PROVIDED PASSAGE:

Object definitions are defined as list items, whereas component definitions are configured with a key. This provides a distinct difference between the two to make the configuration self-describing.

Using components

As components are not Snowflake object configurations, they have to be organized in a directory. You must define this directory in the project configuration file dataops_config.yml with the key component-paths.

To use components:

Add a new parameter dataops.extends as part of the object or component definition. This parameter accepts either a string for a single component or a list for multiple components.

Use the format component.<component_name> to include the components.

- warehouse:
    dataops.extends:
      - component.warehouse_properties
      - component.warehouse_grants
    name: TRANSFORMATION
    comment: Warehouse for Transformation operations

- file_format:
    name: CSV_FORMAT
    schema: rel(schema.INGESTION_SCHEMA)
    database: rel(database.{{ env.DATAOPS_DATABASE }})
    dataops.extends: component.csv_file_format

Reusing components

In the previous section, you saw how components are included in an object definition.

As components are meant to be modular configurations, you can include groups of parameters in different components and use them as building blocks that you can include in other components:

warehouse_grants:
  dataops.extends:
    - component.warehouse_usage_grants
    - dataops.merge: component.warehouse_monitor_grants
    - dataops.merge: component.warehouse_operate_grants

warehouse_usage_grants:
  grants:
    USAGE:
      - rel(role.READER)

warehouse_monitor_grants:
  grants:
    MONITOR:
      - rel(role.ADMIN)

warehouse_operate_grants:
  grants:
    OPERATE:
      - rel(role.ADMIN)

Overriding values

The dataops.extends keyword supports both a string to include a single component and a list to include multiple components. If multiple components are included and two or more components define the same parameter, then the order of including components determines the final value.

WHAT TO DO:
1. Rewrite the paragraph of the DataOps components text that begins "The dataops.extends keyword supports both" as a short two-item list, keeping its main facts.
2. Answer these questions from the DataOps components text, one line each:
(a) In which file, and under which key, must the component directory be defined?
(b) What format is used to include a component?
(c) In the warehouse_usage_grants component, which role is given USAGE?
3. Carry the DataOps components text on from its last sentence, in the same style.
The data after this point is separate from the DataOps components text.

DATASET EXTRACT:
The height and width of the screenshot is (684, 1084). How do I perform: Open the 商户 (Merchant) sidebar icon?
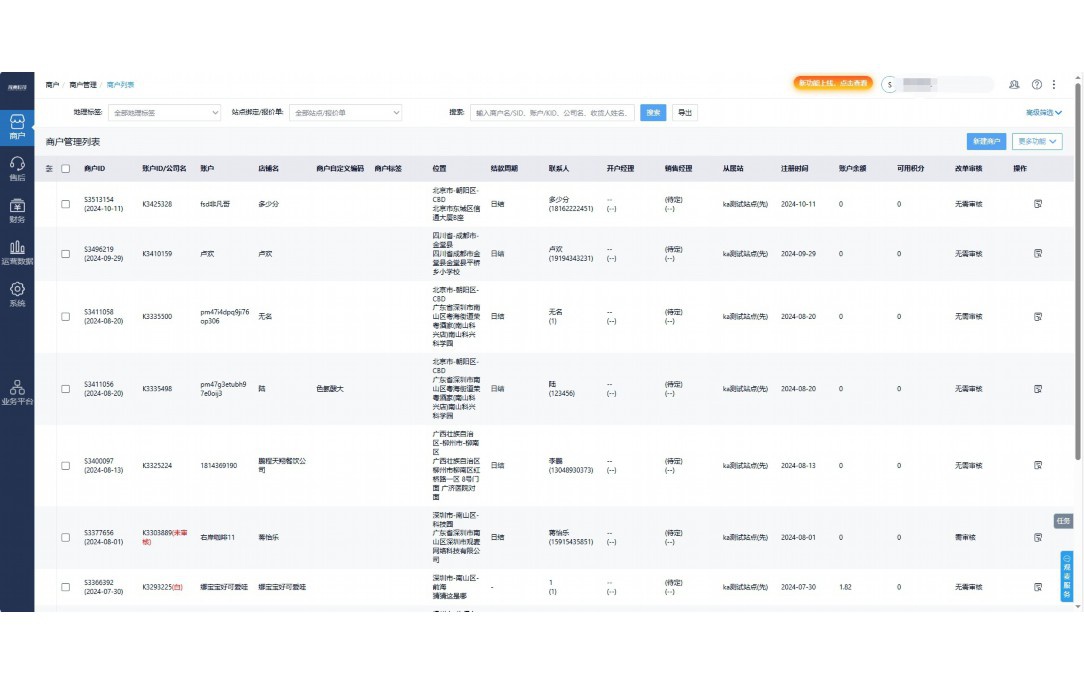(17, 126)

TASK-BY-TASK RESULTS:
1.
- dataops.extends takes a string to include one component or a list to include several.
- When more than one included component defines the same parameter, the order in which the components are included determines the final value.

2.
(a) In dataops_config.yml, under the key component-paths.
(b) component.<component_name>
(c) rel(role.READER)

3.
The value is overridden as you go down the list of included components. This means that the value specified in the last included component will be used:

warehouse_x_small:
  warehouse_size: XSMALL
warehouse_small:
  warehouse_size: SMALL
warehouse_medium:
  warehouse_size: MEDIUM
warehouse_large:
  warehouse_size: LARGE
warehouse_2x_large:
  warehouse_size: X2LARGE

warehouse_properties:
  dataops.extends:
    - component.warehouse_small
    - component.warehouse_2x_large
    - component.warehouse_x_small
    - component.warehouse_medium
    - component.warehouse_large
  # warehouse_size: LARGE          The value of warehouse_size will be LARGE
  #                                as the last component included is  component.warehouse_large

warehouse_properties_override:
  dataops.extends:
    - component.warehouse_small
    - component.warehouse_2x_large
    - component.warehouse_x_small
    - component.warehouse_medium
    - component.warehouse_large
  warehouse_size: SMALL #          The value of warehouse_size will be SMALL
  #                                as the current component overrides it

info

The parameters defined in the object will always override the value.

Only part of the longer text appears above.